Please give again every entry exactly as it appears, setting aside the pictures.
(MATERIAL FOR THIS EXERCISE Opens)
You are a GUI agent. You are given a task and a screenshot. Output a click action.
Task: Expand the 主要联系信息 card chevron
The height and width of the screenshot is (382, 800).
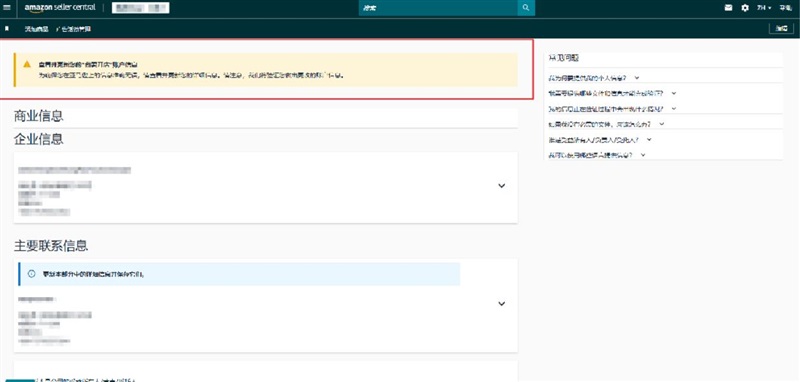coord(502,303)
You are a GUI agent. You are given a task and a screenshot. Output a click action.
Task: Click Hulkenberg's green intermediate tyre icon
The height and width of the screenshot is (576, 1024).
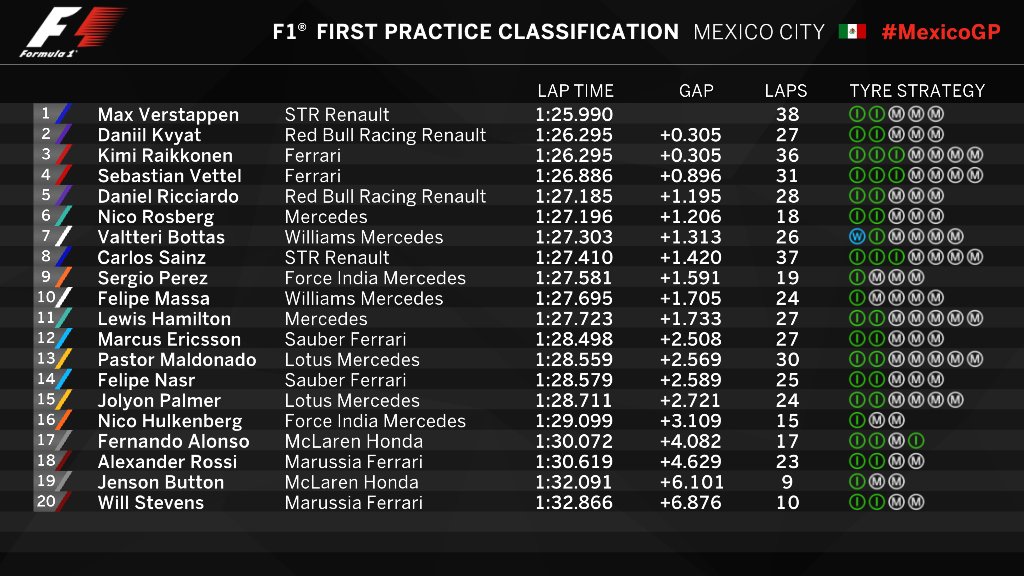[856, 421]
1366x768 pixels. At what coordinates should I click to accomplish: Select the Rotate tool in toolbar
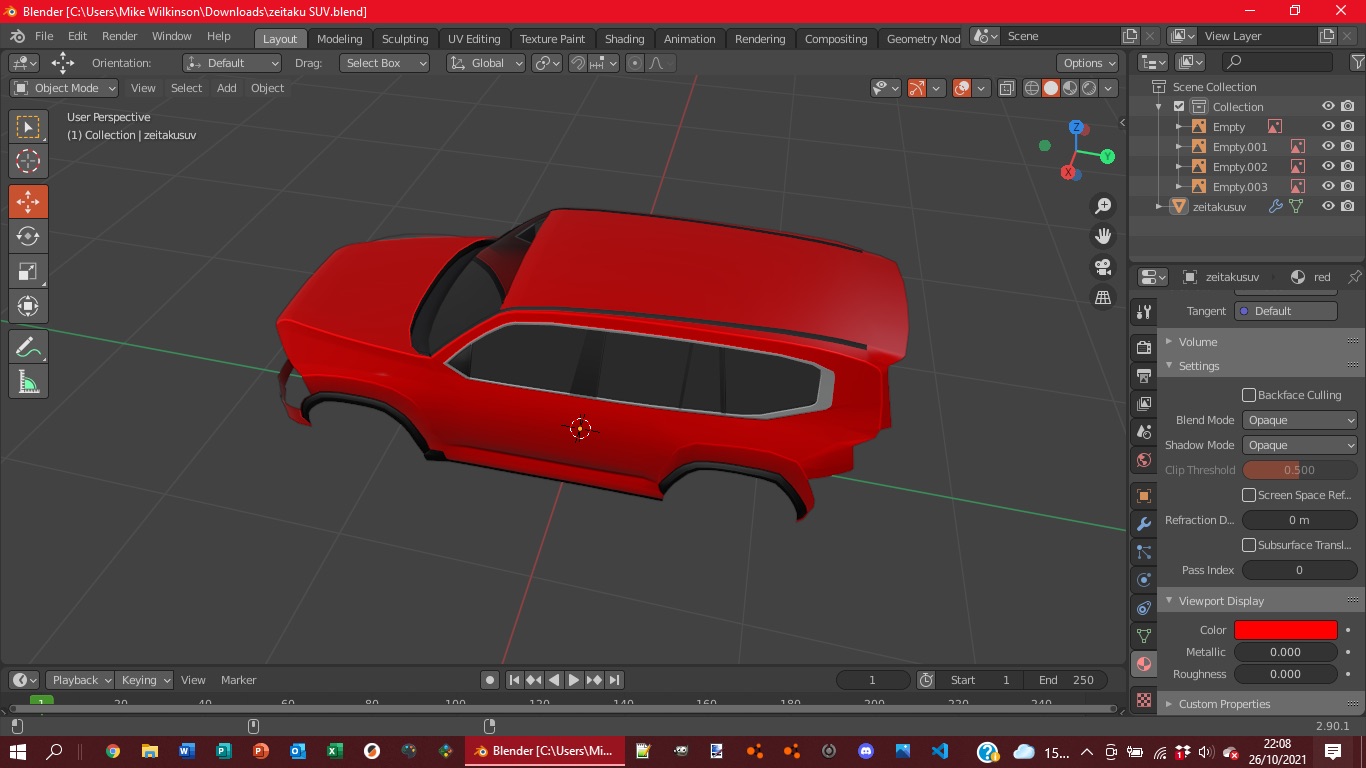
(MATERIAL FOR THIS EXERCISE Closes)
- EXERCISE RESPONSE
You are a GUI agent. You are given a task and a screenshot. Output a click action.
Task: Expand the 主要联系信息 card chevron
The height and width of the screenshot is (382, 800).
coord(502,303)
You are a GUI agent. You are given a task and a screenshot. Output a click action.
Task: Click Hulkenberg's green intermediate tyre icon
The height and width of the screenshot is (576, 1024).
[856, 421]
1366x768 pixels. At what coordinates should I click to accomplish: Select the Rotate tool in toolbar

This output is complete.